Damage claims for $10 million were filed Tuesday against Los Angeles County and the City of Beverly Hills on behalf of two surviving victims of a jewelry store siege that left three people dead.
Attorney Harold V. Sullivan II made the claims on behalf of Carol Lambert, 41, and Robert Taylor, 60, as a result of the 13 1/2-hour siege that followed a botched robbery at Van Cleef & Arpels jewelry store on Beverly Hills' Rodeo Drive.
Accused of Killing 2
Steven Livaditis, 22, was ordered Monday to stand trial on three counts of murder and 12 other charges in the case.
Livaditis is accused of killing two hostages inside the store. The third hostage, store manager Hugh Skinner, 63, was killed by a sheriff's marksman as the gunman tried to escape, using the hostages as a shield.
At a preliminary hearing Monday, Sheriff's Deputy George Johnson testified he shot Skinner because he had been told that the only white man in the store was the gunman. However, both Skinner and Livaditis are white.
In a brief prepared statement, Sheriff Sherman Block's office declined Tuesday to comment on Johnson's testimony.
"Sheriff Block has been candid in reporting the facts surrounding the Beverly Hills hostage incident," said the statement, read by Deputy Lynda Edmonds.
"Several multimillion-dollar civil suits have been filed against Los Angeles County, and the sheriff will not make any further comments upon advice of legal counsel."
Sullivan filed claims for $5 million each for Lambert and Taylor.
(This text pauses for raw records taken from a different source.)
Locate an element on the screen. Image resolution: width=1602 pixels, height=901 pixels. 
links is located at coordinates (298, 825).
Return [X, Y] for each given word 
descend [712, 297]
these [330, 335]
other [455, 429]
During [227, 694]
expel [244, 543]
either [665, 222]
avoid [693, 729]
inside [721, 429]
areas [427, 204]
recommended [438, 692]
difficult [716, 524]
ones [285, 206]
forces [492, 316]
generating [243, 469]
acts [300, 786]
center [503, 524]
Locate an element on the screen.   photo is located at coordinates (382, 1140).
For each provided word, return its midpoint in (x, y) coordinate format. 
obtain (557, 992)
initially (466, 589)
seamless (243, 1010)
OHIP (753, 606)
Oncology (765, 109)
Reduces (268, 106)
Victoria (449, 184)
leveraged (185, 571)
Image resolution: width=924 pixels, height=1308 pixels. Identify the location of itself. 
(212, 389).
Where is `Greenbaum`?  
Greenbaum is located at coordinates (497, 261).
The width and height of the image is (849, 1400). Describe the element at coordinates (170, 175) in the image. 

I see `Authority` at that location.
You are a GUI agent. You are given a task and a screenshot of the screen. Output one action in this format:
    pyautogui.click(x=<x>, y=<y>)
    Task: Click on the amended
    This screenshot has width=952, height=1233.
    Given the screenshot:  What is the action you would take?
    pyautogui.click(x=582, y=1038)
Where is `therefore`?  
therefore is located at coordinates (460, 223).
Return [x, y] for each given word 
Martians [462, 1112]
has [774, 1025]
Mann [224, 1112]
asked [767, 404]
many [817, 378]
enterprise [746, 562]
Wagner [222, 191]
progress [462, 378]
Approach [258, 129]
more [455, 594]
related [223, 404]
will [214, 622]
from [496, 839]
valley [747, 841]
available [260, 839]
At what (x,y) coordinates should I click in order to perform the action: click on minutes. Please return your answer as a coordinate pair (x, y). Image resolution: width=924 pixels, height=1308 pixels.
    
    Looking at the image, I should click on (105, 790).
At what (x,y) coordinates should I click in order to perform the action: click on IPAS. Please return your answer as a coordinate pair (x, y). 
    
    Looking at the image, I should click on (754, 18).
The county and Beverly Hills have six months to respond.
Sullivan said he expects the damage claims to be rejected, in which case he intends to file civil suits. Sullivan claimed that the county sheriff and Beverly Hills police were negligent in handling the incident.
Police Error Claimed
He contended that police erred because the first squad car to arrive shortly after a silent alarm went off pulled up in front of the store, and subsequent squad cars arrived with their sirens wailing, alerting the gunman.
He also said Beverly Hills police had little experience in handling hostage situations and "didn't understand the seriousness of the situation." Sheriff's special weapons and tactics (SWAT) officers who were summoned were less experienced than those of the Los Angeles Police Department, Sullivan said.